SOURCE INFORMATION:
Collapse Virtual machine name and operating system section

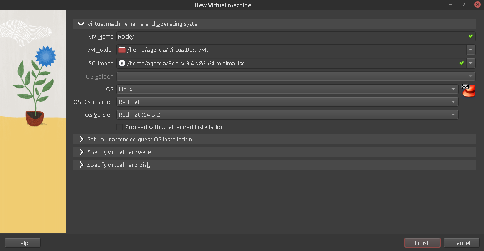coord(81,24)
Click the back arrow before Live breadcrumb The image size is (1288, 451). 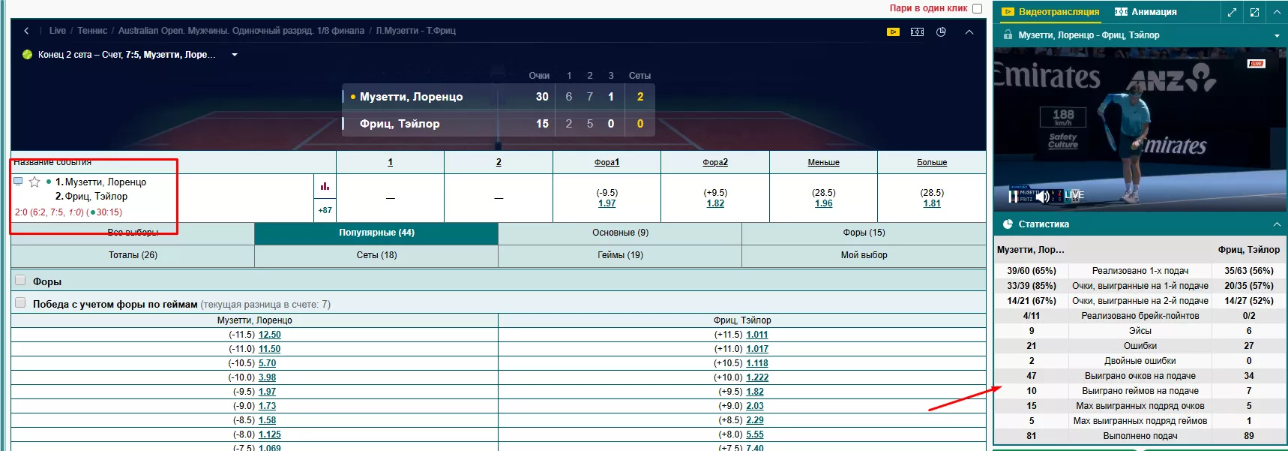point(26,31)
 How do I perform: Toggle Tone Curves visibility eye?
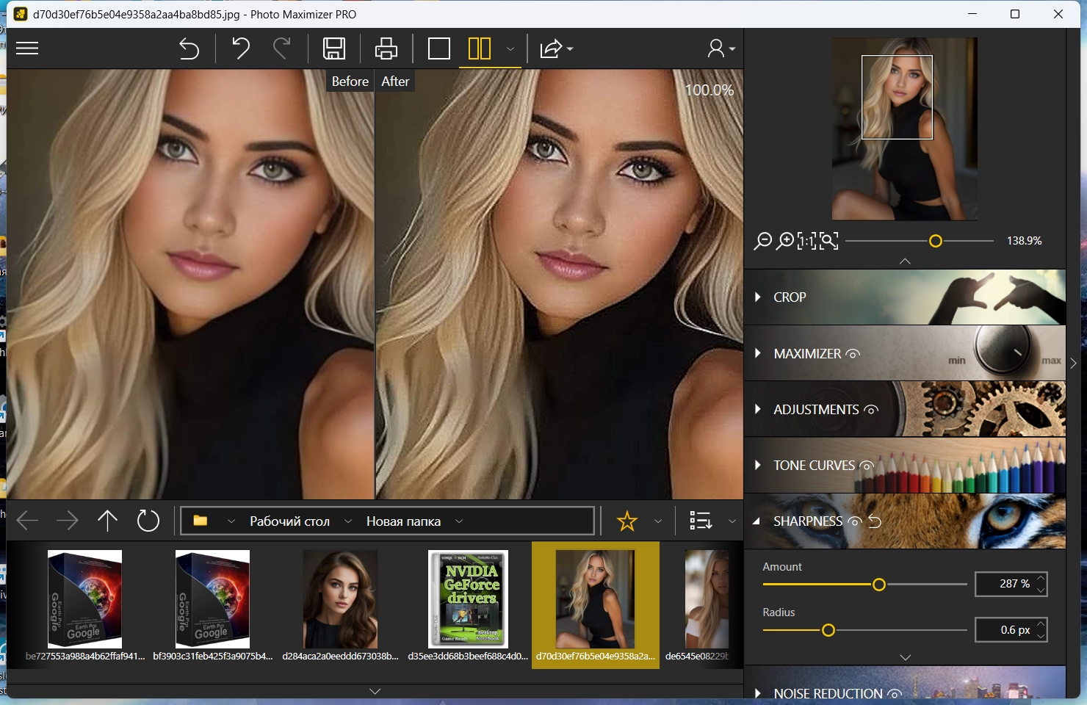866,466
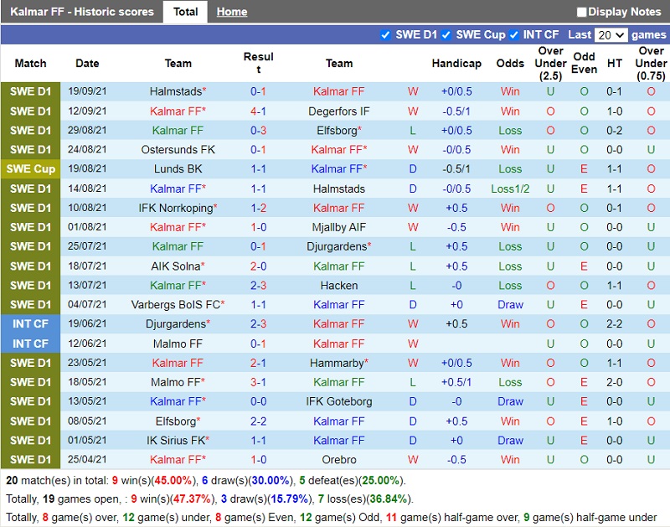Uncheck the SWE D1 filter checkbox
This screenshot has height=527, width=670.
pyautogui.click(x=385, y=34)
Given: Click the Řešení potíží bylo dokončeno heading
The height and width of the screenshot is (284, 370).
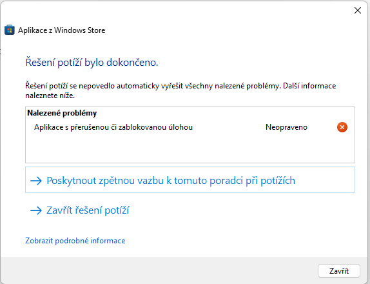Looking at the screenshot, I should [x=92, y=63].
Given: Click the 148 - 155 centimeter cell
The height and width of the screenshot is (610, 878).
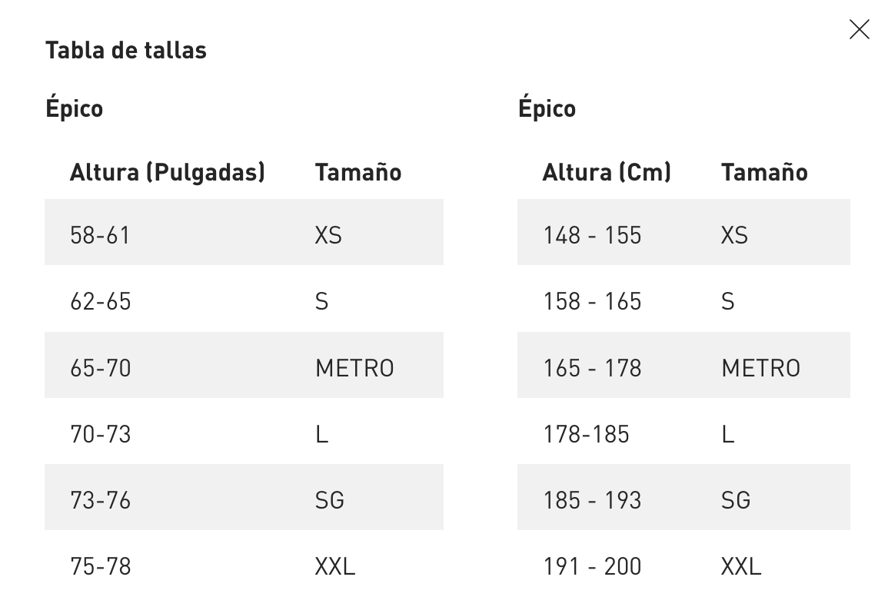Looking at the screenshot, I should coord(592,235).
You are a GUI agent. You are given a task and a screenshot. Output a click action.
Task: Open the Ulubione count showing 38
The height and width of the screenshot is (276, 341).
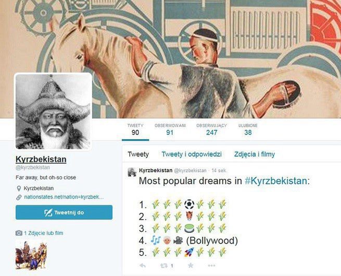[x=248, y=129]
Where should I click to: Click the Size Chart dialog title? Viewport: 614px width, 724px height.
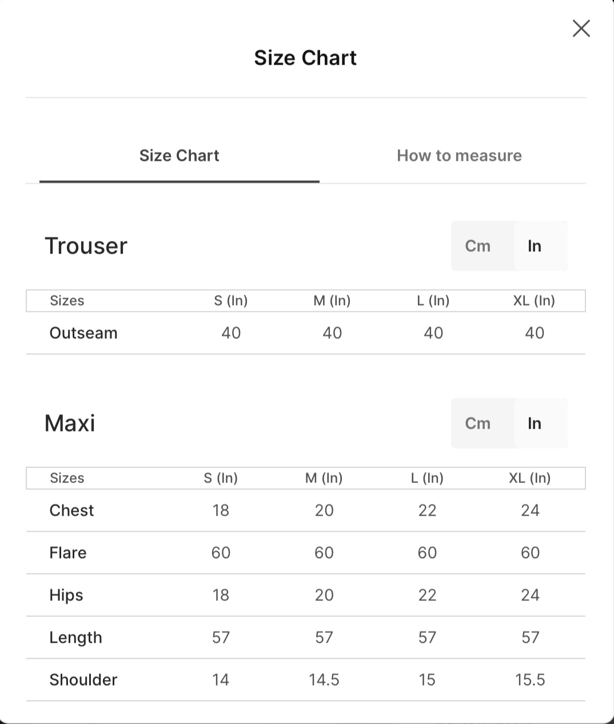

YOUR GOAL:
Return only the lines from the one that contains "Given: Click the 148 - 155 centimeter cell" through the closing line of the data, inclusive, reproduced exactly and with every picture left out.

RESPONSE TO THE EXERCISE:
Given: Click the 148 - 155 centimeter cell
The height and width of the screenshot is (610, 878).
Looking at the screenshot, I should coord(592,235).
You are a GUI agent. You are given a task and a screenshot. Output a click action.
Task: Open the Ulubione count showing 38
The height and width of the screenshot is (276, 341).
[x=248, y=129]
Where should I click to: Click the Size Chart dialog title? Viewport: 614px width, 724px height.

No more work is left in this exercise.